I rushed back to Canyonlands, just in time to pick up Ray and Meg from their hike.  It was now after, and we had plans to get to the Green River Overlook in time for sunset.  We stopped at the Mesa Arch parking lot on the way.  I didn’t think Ray should miss out on this wondrous site.  So he RAN the 30 minute trail, and was back 10 minutes later (yes, he is naturally athletic.  yes, I am jealous).  We continued to the end of the line – the Green River Overlook.  By now we were ready for dinner, and had a little time before sunset.  Ray began making an amazing salad in the back of the car, while I went to the edge to shoot some pictures of the canyon before the light started to fade.  Of course, the clouds were beginning to part – but it was too late to try returning to Dead Horse, and we had committed to Green River, where we were told we would find the best sunsets in the park.  And I LOVE a good sunset.  We then sat on the sidewalk and enjoyed our bounty, and watched the sky slowly begin to fade.

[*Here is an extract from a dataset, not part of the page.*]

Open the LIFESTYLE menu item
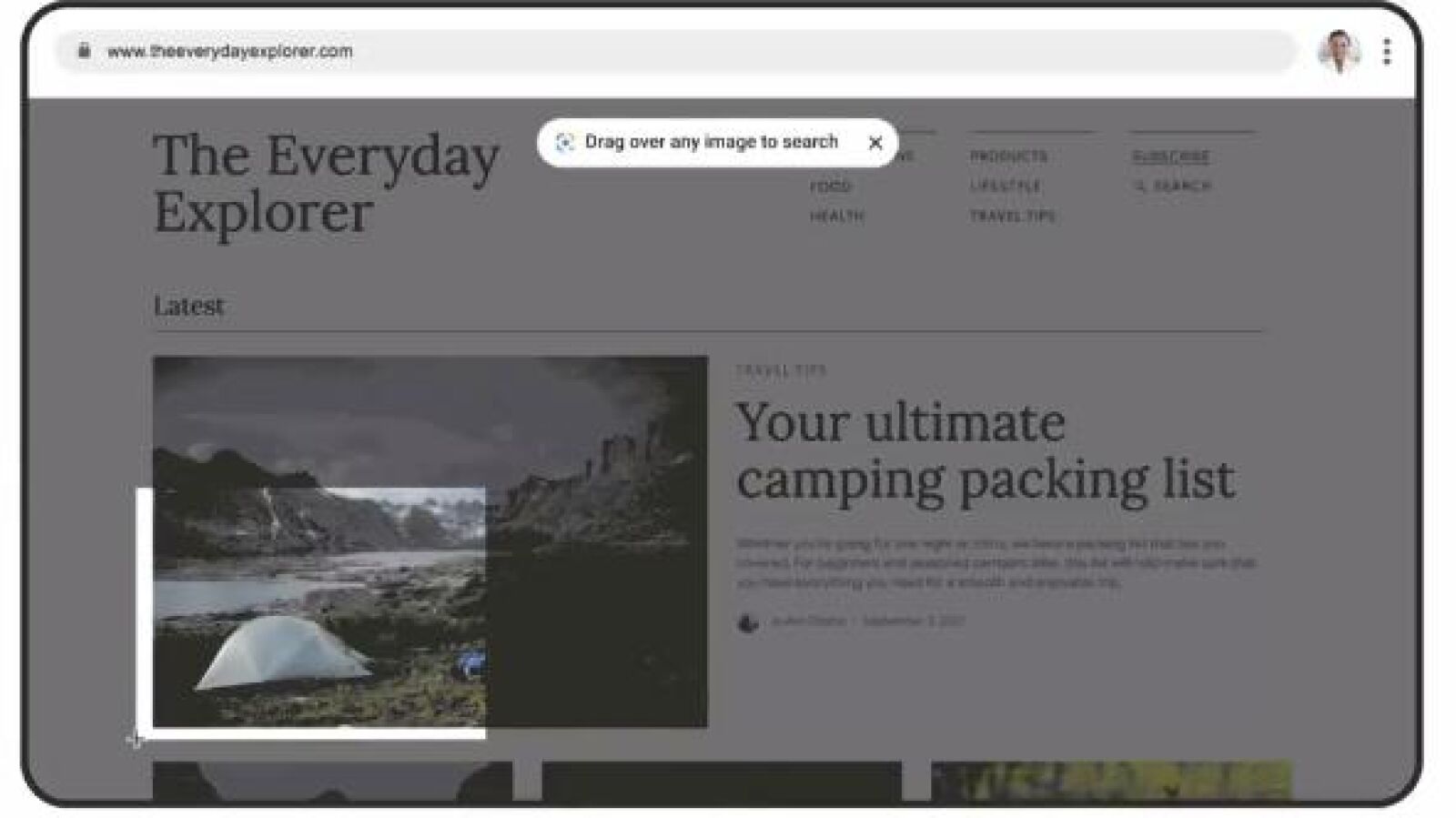This screenshot has width=1456, height=818. click(1006, 186)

As most of us know, as the seasons change, the position of the sunset changes as well.  Sadly this meant that the sun was preparing to disappear in an area less ideal for photographs.  So we walked through the dirt (no there was no warning about going off trail or signs related to biological crust anywhere), and then across, around, and over some large rock formations, to the edge of a cliff that was far from the parking lot.  I set up my tripod, moving closer to the cliffs edge to see around the bend to get my photo.  Ray sat FAR away from the cliff’s edge (not a fan of heights), and every 30 seconds reminded me to back up and watch where I was moving.  He wasn’t a fan of me “risking” so much for a photo.  I wasn’t worried.  I was too busy drinking in the oranges, pinks and blues that came as the sky changed colour while slowly slipping away behind the mountains.  I kept shooting, ignoring Ray’s pleas to begin to walk back before it was too dark to see and we were walking on slick rocks, near the edge of a canyon, with no light.  Seriously – he goes hiking in the back country with bacon, bears and no map, and I’m the one being risky?  I think the photos speak for themselves – totally worth it!

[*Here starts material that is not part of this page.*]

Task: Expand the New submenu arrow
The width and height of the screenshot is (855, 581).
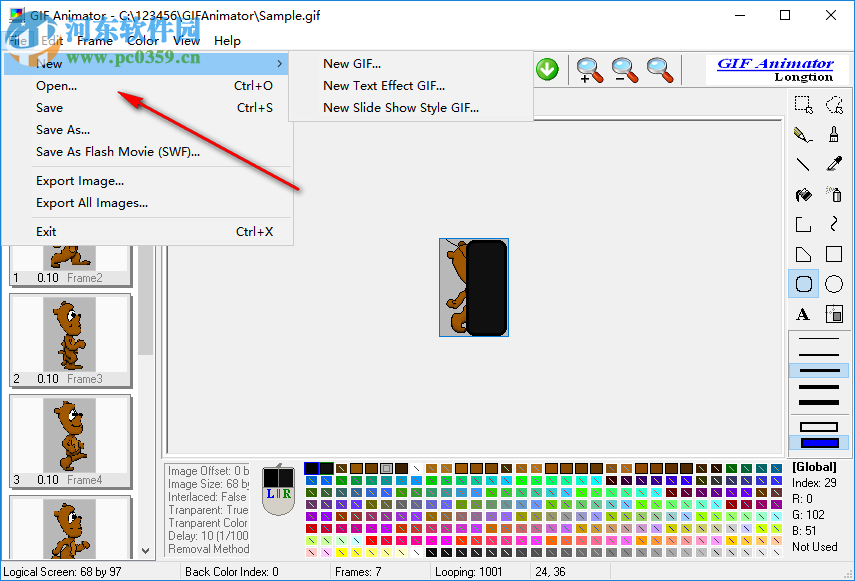Action: coord(281,63)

We were in the car and visitor centre bound before the sun had completely disappeared, and now we were in a rush.  One of the draws to visiting Canyonlands was that it was (yet another) DARK SKY SITE!!  This was becoming a trend.  After getting clouded out of the astronomy program at Natural Bridges, I wasn’t going to miss this opportunity.  Except that the clouds WOULD NOT GO AWAY!!  So even though we made it on time, after 30 minutes of waiting and talking, they decided to cancel the program.  I was so disappointed!!  Once again, foiled by the weather.  But as we all (should) know, you can’t control the weather.  And, once again, I added yet another location to my “I will return” list (note: while picture below advertises rain, shine, cloudy or clear, when it is cloudy they offer you a movie indoors.  And we were way to tired to force ourselves to stay away for that).  And so, with handful of disappointment, we began our 32 mile trek back to camp, where we treated ourselves to one more “Polygamy Porter” (the Utah special – only 4% in their beer in Utah, and a lot of amusing names) before getting a good nights sleep, and preparing to say farewell to Utah.